Starting at the line that contains "Click the gold coin icon in the INFO banner" and ending at the line that contains "The height and width of the screenshot is (1191, 1365).", the lines below are to be given again exactly, with nothing added.

» ENTRIES SUPPLIED:
####################

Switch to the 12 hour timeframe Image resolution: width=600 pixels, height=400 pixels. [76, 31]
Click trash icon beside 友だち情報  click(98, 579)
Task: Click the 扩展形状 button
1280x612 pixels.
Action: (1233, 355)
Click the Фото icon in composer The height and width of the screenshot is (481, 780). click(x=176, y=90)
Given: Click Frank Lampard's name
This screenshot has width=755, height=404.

####################

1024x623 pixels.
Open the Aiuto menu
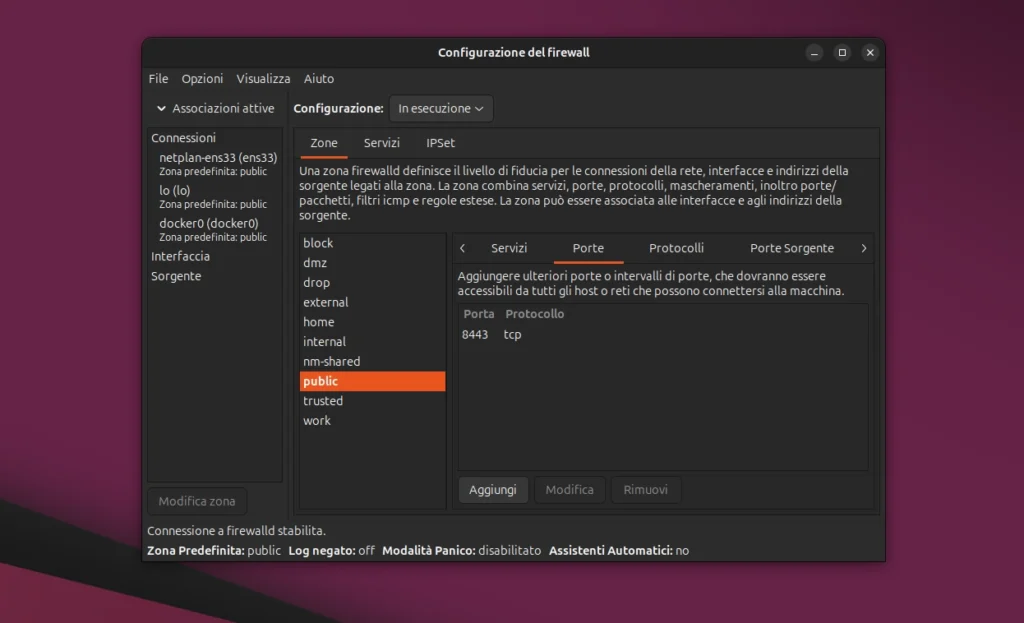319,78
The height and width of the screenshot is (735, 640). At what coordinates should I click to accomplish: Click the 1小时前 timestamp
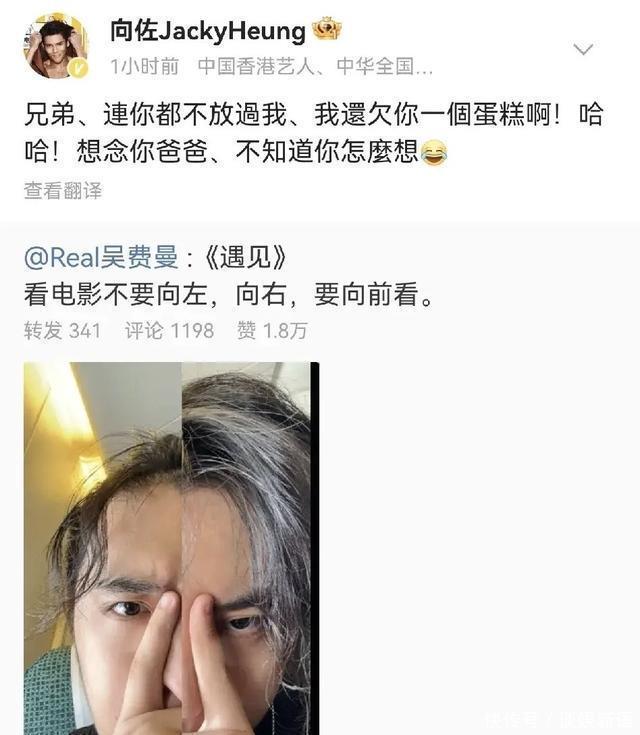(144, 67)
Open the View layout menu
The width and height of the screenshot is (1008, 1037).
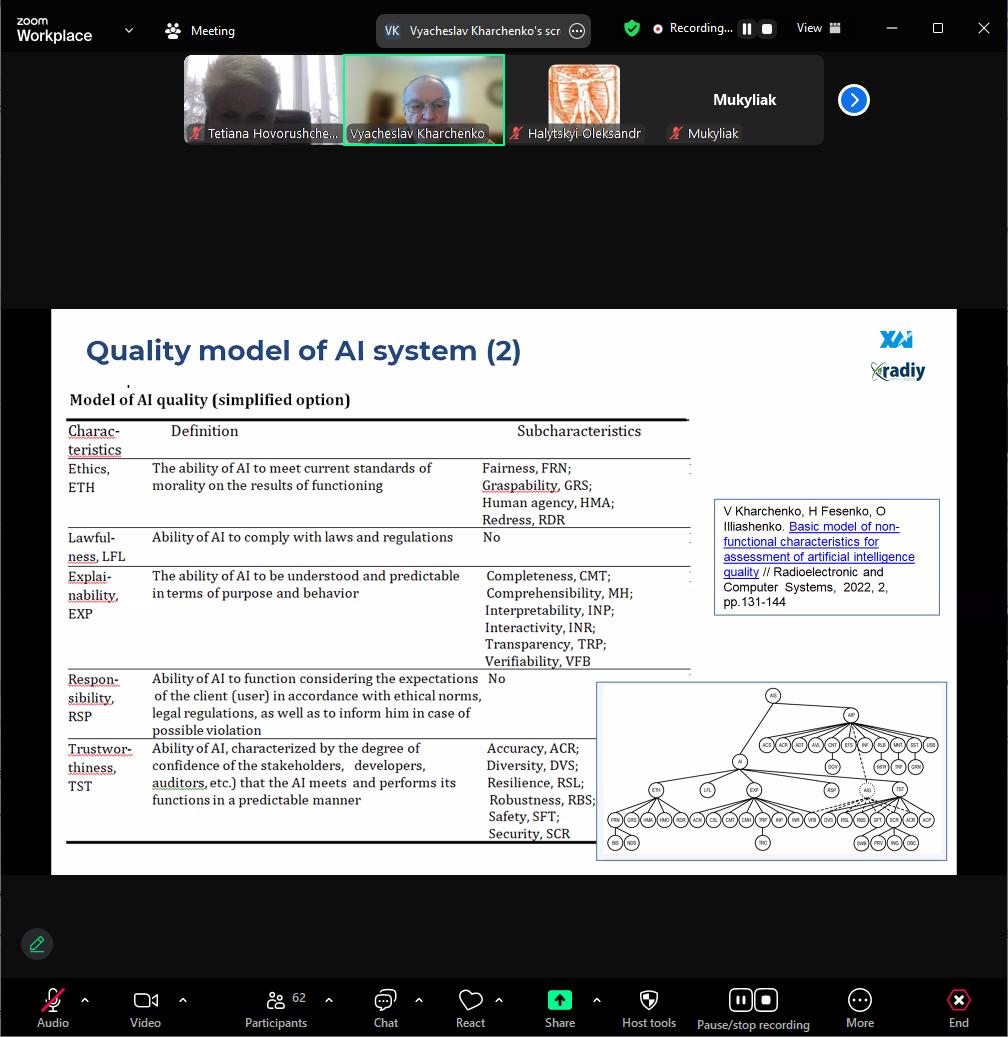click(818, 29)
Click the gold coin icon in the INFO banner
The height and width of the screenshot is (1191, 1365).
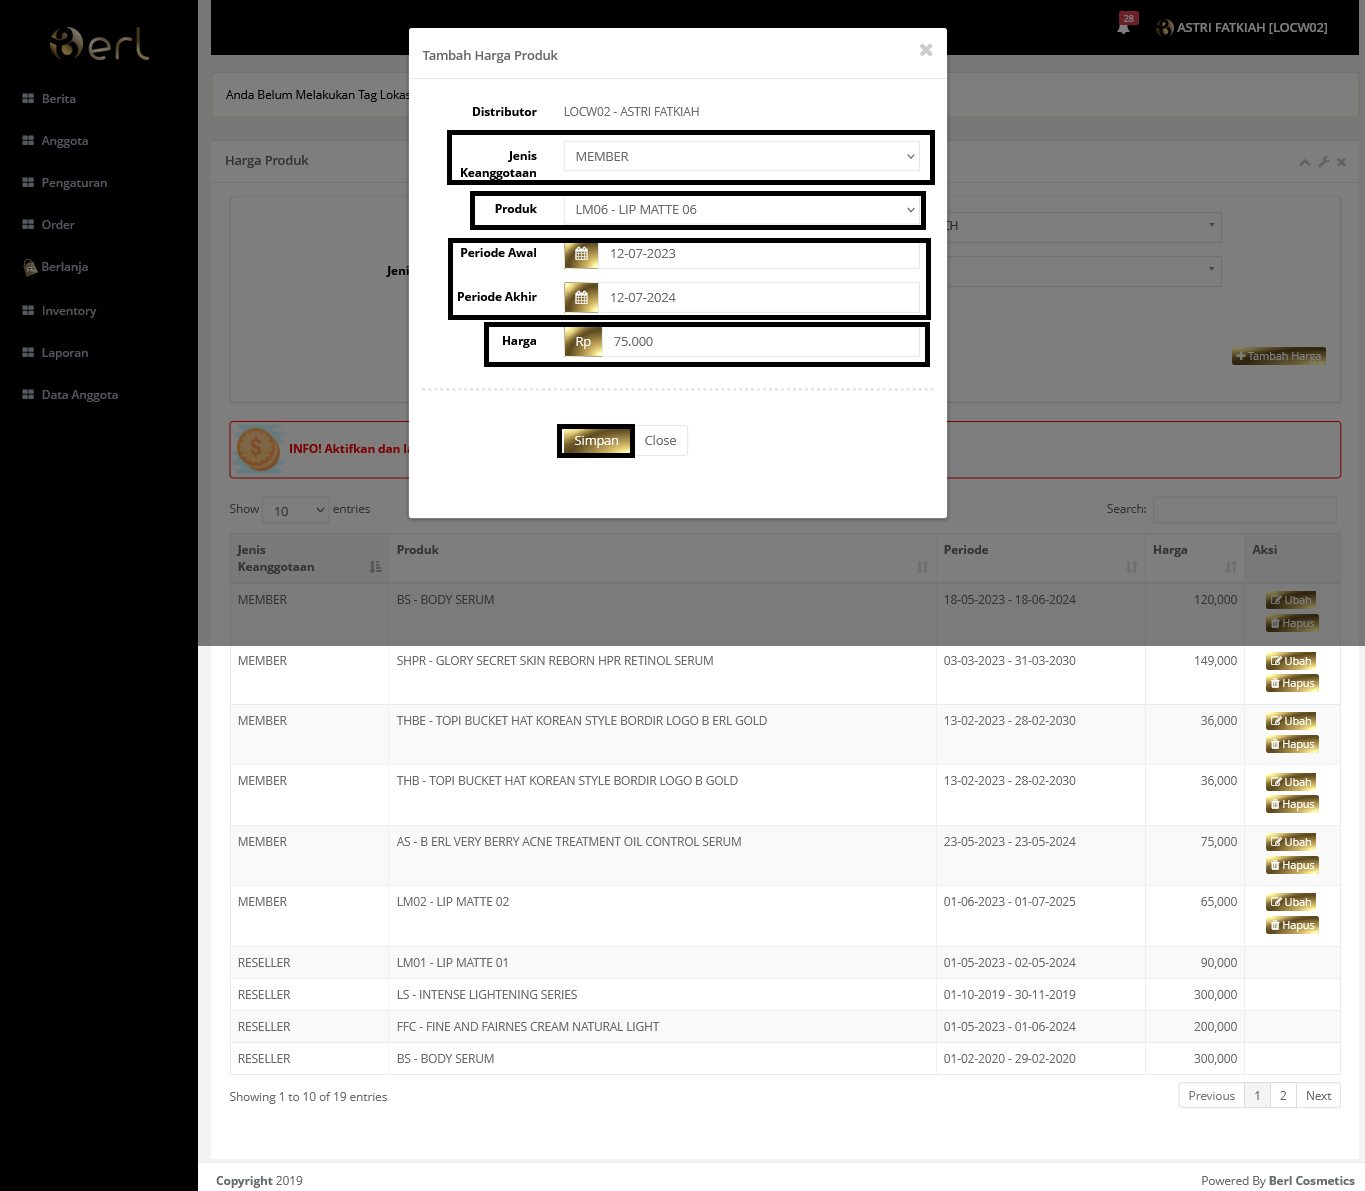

####################

» RESPONSE:
Click the gold coin icon in the INFO banner
The height and width of the screenshot is (1191, 1365).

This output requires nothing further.